— START OF EXTRACT —

Re: document the need to analyze partitioned tables

From: Tomas Vondra <tomas(dot)vondra(at)enterprisedb(dot)com>
To: Justin Pryzby <pryzby(at)telsasoft(dot)com>
Cc: Álvaro Herrera <alvherre(at)alvh(dot)no-ip(dot)org>, yuzuko <yuzukohosoya(at)gmail(dot)com>, pgsql-hackers(at)postgresql(dot)org
Subject: Re: document the need to analyze partitioned tables
Date: 2022-01-21 18:31:38
Message-ID: 19c248d9-3687-9e0f-0b1a-2adad1de6fbe@enterprisedb.com
Views: Raw Message | Whole Thread | Download mbox | Resend email
Thread:
Lists: pgsql-hackers

On 1/21/22 19:02, Justin Pryzby wrote:
> Thanks for looking at this
>
> On Fri, Jan 21, 2022 at 06:21:57PM +0100, Tomas Vondra wrote:
>> Hi,
>>
>> On 10/8/21 14:58, Justin Pryzby wrote:
>>> Cleaned up and attached as a .patch.
>>>
>>> The patch implementing autoanalyze on partitioned tables should
>>> revert relevant portions of this patch.
>>
>> I went through this patch and I'd like to propose a couple changes, per the
>> 0002 patch:
>>
>> 1) I've reworded the changes in maintenance.sgml a bit. It sounded a bit
>> strange before, but I'm not a native speaker so maybe it's worse ...
>
> + autoanalyze on the parent table. If your queries require statistics on
> + parent relations for proper planning, it's necessary to periodically run
>
> You added two references to "relations", but everything else talks about
> "tables", which is all that analyze processes.

— END OF EXTRACT —
— START OF DATASET EXTRACT —

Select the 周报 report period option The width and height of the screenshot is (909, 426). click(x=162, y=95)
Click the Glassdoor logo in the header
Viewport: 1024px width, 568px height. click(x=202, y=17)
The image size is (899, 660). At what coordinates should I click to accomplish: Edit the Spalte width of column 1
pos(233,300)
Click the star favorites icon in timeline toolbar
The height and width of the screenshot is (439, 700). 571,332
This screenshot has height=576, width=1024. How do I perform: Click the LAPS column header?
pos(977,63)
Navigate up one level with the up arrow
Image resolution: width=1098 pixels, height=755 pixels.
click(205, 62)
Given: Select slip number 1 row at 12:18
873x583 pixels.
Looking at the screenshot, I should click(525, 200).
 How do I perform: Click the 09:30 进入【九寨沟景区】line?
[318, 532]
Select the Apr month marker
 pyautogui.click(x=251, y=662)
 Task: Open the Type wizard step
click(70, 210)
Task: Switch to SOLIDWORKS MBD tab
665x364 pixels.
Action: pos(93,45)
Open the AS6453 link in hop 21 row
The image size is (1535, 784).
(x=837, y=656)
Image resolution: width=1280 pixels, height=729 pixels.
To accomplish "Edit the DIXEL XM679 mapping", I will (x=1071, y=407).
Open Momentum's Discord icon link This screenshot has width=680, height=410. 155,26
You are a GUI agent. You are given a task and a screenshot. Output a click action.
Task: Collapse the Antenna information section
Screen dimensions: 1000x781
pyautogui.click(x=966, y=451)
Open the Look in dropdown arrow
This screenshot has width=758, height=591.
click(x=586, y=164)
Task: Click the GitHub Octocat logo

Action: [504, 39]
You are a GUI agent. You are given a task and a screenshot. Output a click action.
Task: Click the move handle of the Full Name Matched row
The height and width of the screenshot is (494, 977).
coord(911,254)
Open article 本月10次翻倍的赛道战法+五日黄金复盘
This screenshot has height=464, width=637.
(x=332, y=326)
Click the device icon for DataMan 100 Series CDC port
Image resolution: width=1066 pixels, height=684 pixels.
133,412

— END OF DATASET EXTRACT —

_SHORT PROBLEM 1_
Answer these about the mailing-list message:
(a) What date appears in its Date header?
(b) In which file did Tomas Vondra reword the changes?
(c) According to Justin Pryzby, what word does everything else use in place of "relations"?
_SHORT PROBLEM 2_
Copy the part of the mailing-list message starting with "On 1/21/22 19:02, Justin" and going on through "as a .patch.".
The entries come from a different source than the mailing-list message.

_WRITTEN REPLY 1_
(a) 2022-01-21
(b) maintenance.sgml
(c) "tables"

_WRITTEN REPLY 2_
On 1/21/22 19:02, Justin Pryzby wrote:
> Thanks for looking at this
>
> On Fri, Jan 21, 2022 at 06:21:57PM +0100, Tomas Vondra wrote:
>> Hi,
>>
>> On 10/8/21 14:58, Justin Pryzby wrote:
>>> Cleaned up and attached as a .patch.